AblaCare Procedure

#1 Cause Of Female Infertility

PCOS is a leading cause of female-factor infertility. Over 10% of women are affected and many of them will actively seek fertility treatment. Existing treatment options for these women are unfortunately not always effective: 40% of patients fail to become pregnant on 1st line treatment, and further options bear significant costs, challenges, and risks.

AblaCare is developing a Device and Procedure for the treatment of PCOS-related infertility, to restore ovarian function & natural cycles

Building on a Demonstrated Procedure
AblaCare's approach, Ovarian Rebalancing, improves upon the clinical success of Laparoscopic Ovarian Drilling (LOD) to transform it into an ultrasound-guided procedure.
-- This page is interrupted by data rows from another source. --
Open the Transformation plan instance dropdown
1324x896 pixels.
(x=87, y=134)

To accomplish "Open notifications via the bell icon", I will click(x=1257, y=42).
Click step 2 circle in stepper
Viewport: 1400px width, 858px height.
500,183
The Procedure builds on numerous positive outcome studies on the safety, short- and long-term efficacy of Laparoscopic Ovarian Drilling (LOD), which lacked dedicated technology.
Ovarian
Ultrasound Procedure
Adapted to Your Practice
Our approach leverages an established procedure to access the ovary: ultrasound-guided transvaginal egg retrieval (used routinely for IVF). The AblaCare Procedure can be performed in the fertility clinic setting using the same minimally invasive, transvaginal access commonly used by fertility physicians. The AblaCare Procedure takes under 1 hour to complete, without the need for general anaesthesia.
Designed for Safety
The AblaCare System uses controlled, bipolar radiofrequency energy to locally destroy ovarian tissue and correct the hormonal imbalances of PCOS patients. The System is designed to enable physicians to safely treat patients, in a more controlled approach than with LOD. Key safety features include:
  • Transvaginal, incision-free procedure
  • Echogenic needle for optimal visualization
  • Catheter anchors into ovary
  • Custom radiofrequency generator with tailored safety cutoffs
AblaCare Device
Learn about our ongoing Clinical Trial

Our First-In-Woman feasibility Trial, ULTRA, is studying the safety and effectiveness of the AblaCare Procedure, in women with PCOS-infertility.

Patients with the following criteria may qualify to participate in the study:
- Adult patient diagnosed with PCOS
- Having failed first-line pharmacological treatment (clomiphene citrate, metformin, letrozole)

This multicenter, prospective trial is ongoing in 3 European geographies: France, Belgium, and the UK.

CAUTION: Investigational device, not currently available for sale.